G. Top-Down vs. Bottom-Up
- Marr and many other researchers have tried to create theories of vision
where the processing from retina to brain does not require higher-level
information to identify the object. (For example, concepts like animals
have 4 legs, or that the sky is above us and is blue or grey, etc.)
- Clearly there are instances where higher level information is required
to resolve the ambiguities in a scene. For example the same shape (N) can
be read horizontally as an en, and vertically as a zee.
- But to what extent does vision rely on top-down processing? Consider
the Kanisza Triangle . (It is in HMW, p. 259.) Here we see an image
of a triangle hovering above the scene, but there is no luminance difference
on the two sides of its edges to allow us to pick out the boundary. Why
do we perceive the edge? Perhaps conceptual information about how other
things blot out other shapes helps us. However, there is some evidence
that this phenomenon is very low level. For example we have evidence from
monkey studies that the "edges" are already processed early in
visual processing. So maybe a bottom up explanation of the Kanisza triangle
effect is more likely.
H. Imagination and Imagery
- Some cognitive scientists have championed the view that imagination
is a separate cognitive ability that provides an alternative to the symbolic
processing story. Brains might contain a special graphic processor along
with (or instead of) a symbolic processor. What advantages would this graphic
processor bring?
- One important idea is that visual imagery carries much more information
that symbolic representations are capable of. A picture is worth a thousand
words. Consulting an image makes things obvious that we would otherwise
have to think out. There are a number of skills such as finding things,
planning errands, trying out ways of building things such as bridges, explaining
continental drift etc., where an ability to imagine the various objects,
actions and likely outcomes is extremely helpful. We can literally see
in our mind's eye the things we should avoid doing when we imagine a course
of events. Imagination gives us foresight. It also allows us to adapt ahead
of time. For example, just by imagining a task, the athlete can train herself
to improve.
- There is excellent evidence that language understanding and reasoning
is based on metaphors which are in turn founded on visual imagery . For
example, top, up ,etc. mean better, stronger (top of his game) down, bottom
mean worse, weaker etc. (in the pits). If I imagine A is to the left of
B and B to the left of C, I instantly "see" that A is to the
left of C.
- There is also evidence that imagination of mental pictures rather than
symbolic representations is crucial to certain cognitive abilities. Kosslyn
had people imagine moving attention from one point to another on a map.

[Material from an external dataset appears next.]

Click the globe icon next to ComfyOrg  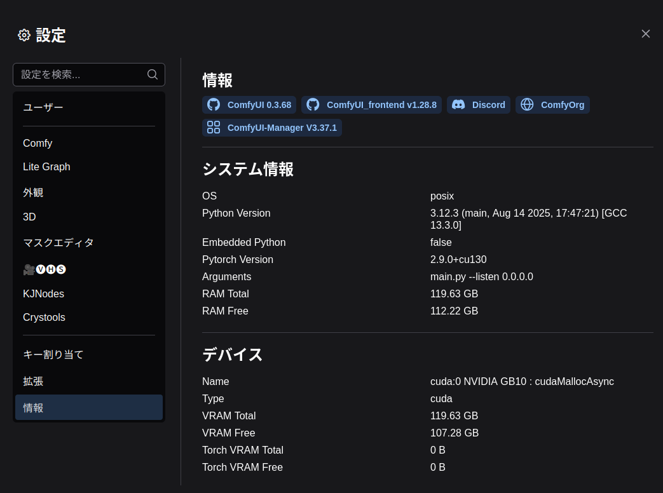click(x=527, y=104)
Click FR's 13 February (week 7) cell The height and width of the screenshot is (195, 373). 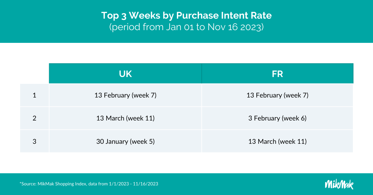[277, 95]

The time to move attention was proportional to the distance on the map
suggesting that attention actually "moves" from point to point
in an imaging space. In another experiment, subjects asked whether two
images matched apparently used a mental rotation technique to solve the
task, for the time it took for solution depended on the angle through which
the image would have to be rotated to align the two.
- Experiments with PET and rCBF scanning show that visual imagination
and other cognitive tasks differ in that the former involve activation
of visual areas of the brain. Research with brain-damaged patients has
shown that brain damage can selectively impair abilities at mental rotation.